You can store arbitrary key values alongside the schema in the footer:
https://github.com/apache/parquet-format/blob/master/src/main/thrift/parquet.thrift#L565
<https://github.com/apache/parquet-format/blob/master/src/main/thrift/parquet.thrift#L565>
struct FileMetaData {
/** Version of this file **/
1: required i32 version
/** Parquet schema for this file. This schema contains metadata for all the
columns.
* The schema is represented as a tree with a single root.

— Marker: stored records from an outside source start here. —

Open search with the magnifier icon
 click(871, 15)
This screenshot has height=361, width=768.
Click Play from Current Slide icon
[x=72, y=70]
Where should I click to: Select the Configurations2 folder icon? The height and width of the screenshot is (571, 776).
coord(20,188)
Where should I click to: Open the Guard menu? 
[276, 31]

The nodes of the
tree
* are flattened to a list by doing a depth-first traversal.
* The column metadata contains the path in the schema for that column which
can be
* used to map columns to nodes in the schema.
* The first element is the root **/
2: required list<SchemaElement> schema;
/** Number of rows in this file **/
3: required i64 num_rows
/** Row groups in this file **/
4: required list<RowGroup> row_groups
/** Optional key/value metadata **/
5: optional list<KeyValue> key_value_metadata
/** String for application that wrote this file. This should be in the format
* <Application> version <App Version> (build <App Build Hash>).

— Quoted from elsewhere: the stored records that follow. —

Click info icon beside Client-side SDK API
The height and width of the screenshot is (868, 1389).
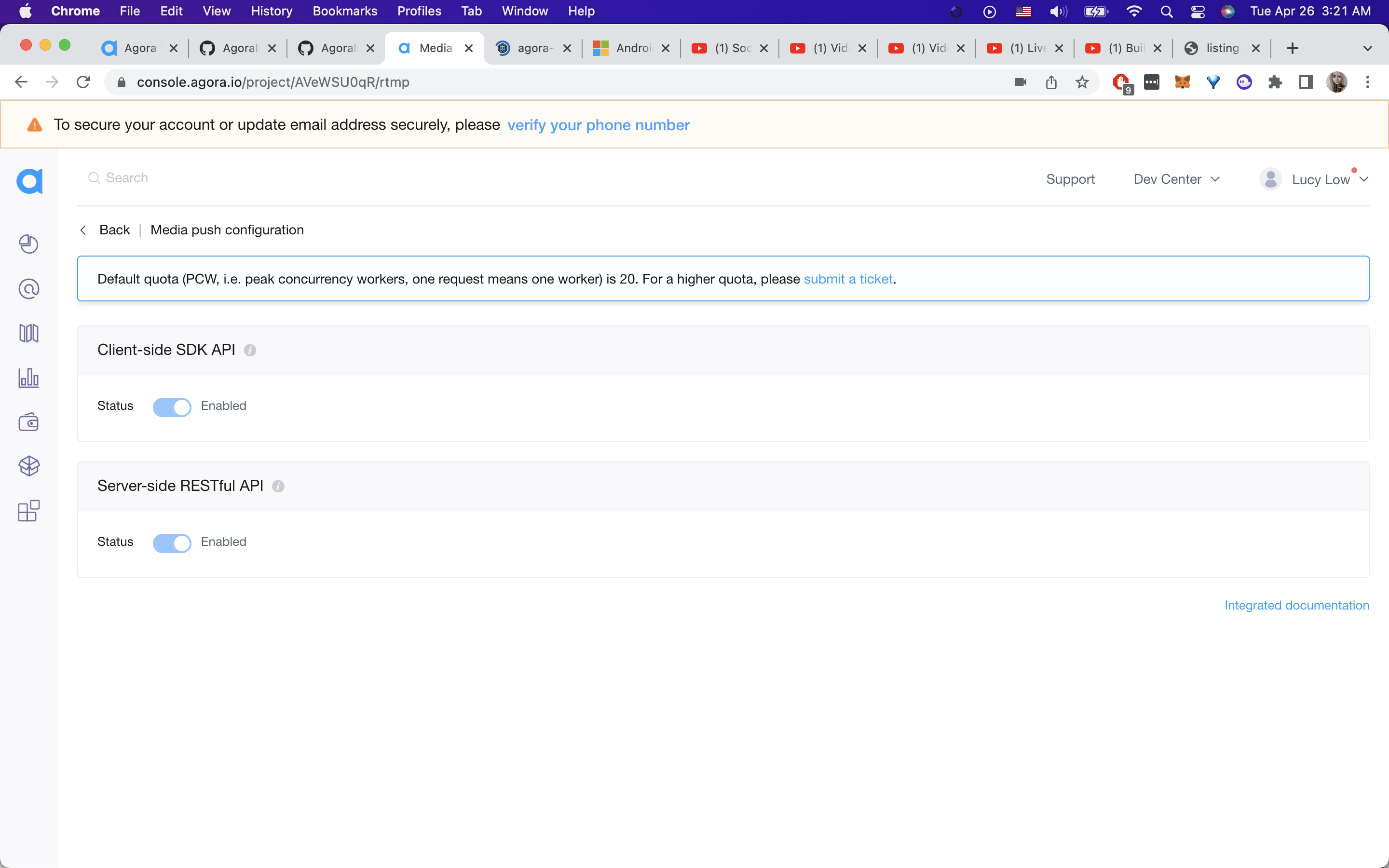pyautogui.click(x=250, y=350)
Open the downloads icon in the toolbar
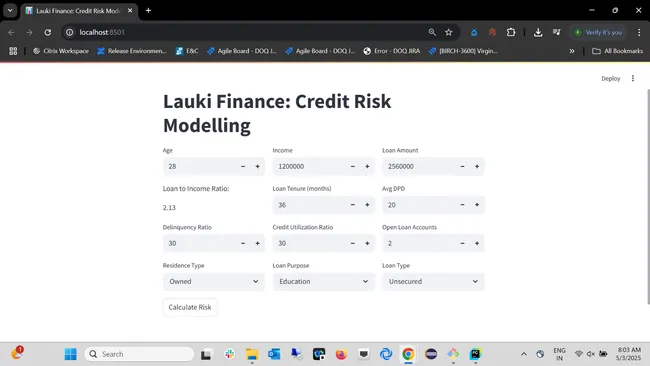 tap(538, 32)
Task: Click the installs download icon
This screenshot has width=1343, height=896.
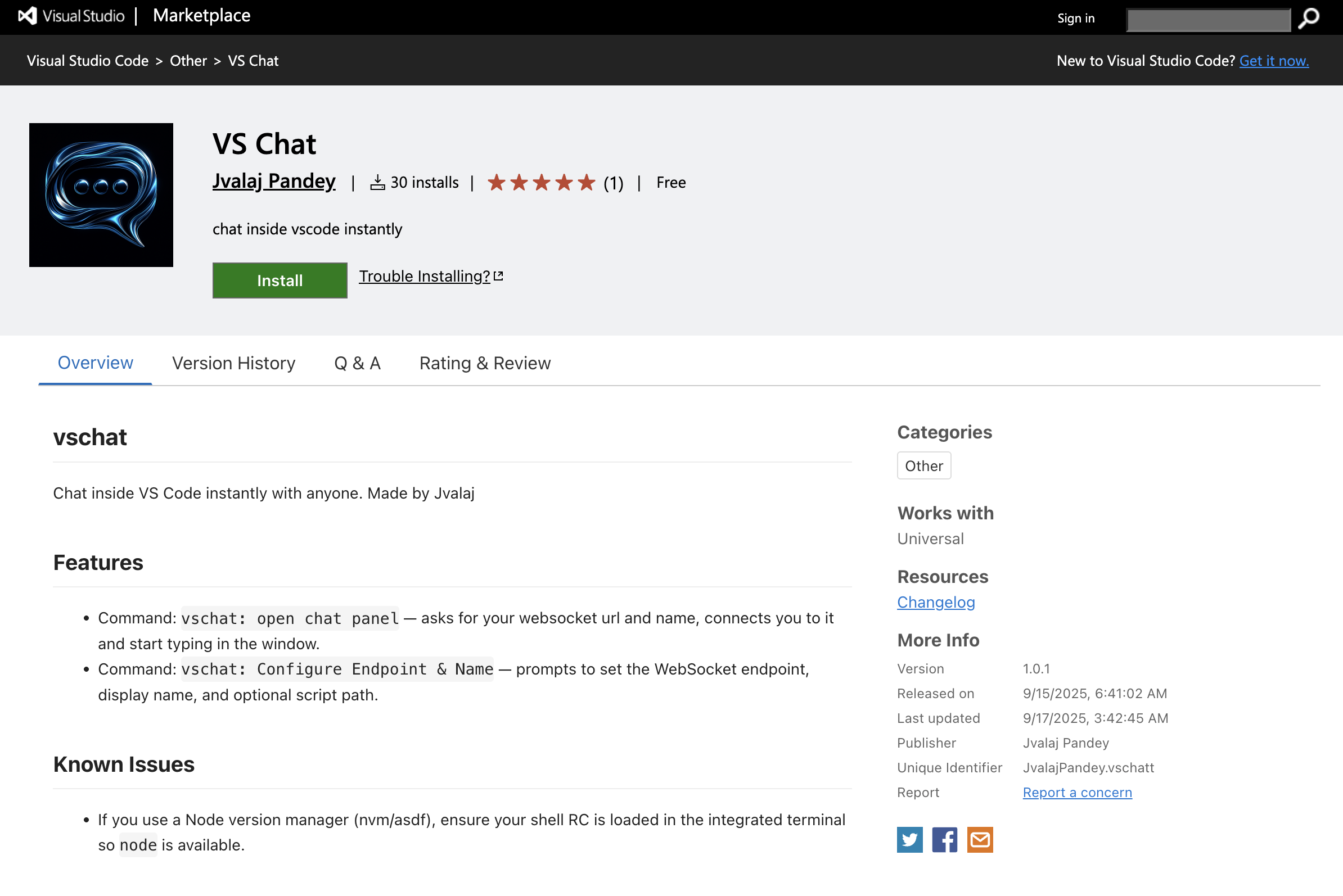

* e.g. impala version 1.0 (build 6cf94d29b2b7115df4de2c06e2ab4326d721eb55)
**/
6: optional string created_by
}
You could make the key something like "{some unique name prefix specific to
you}.PII.columns”=a.b.c,d.e.f
> On Jun 30, 2016, at 10:44 AM, Mohammad Islam <[email protected]>
> wrote:
>
> Hi All,
> What is the best way of tagging any field schema with metadata? Does Parquet
> support it? I think Avro has "doc" attribute. Also Hive schema has "comments".
> I need to tag each field whether it is PII or not. I think someone may want
> to add description of a field as well.
> Regards,Mohammad
>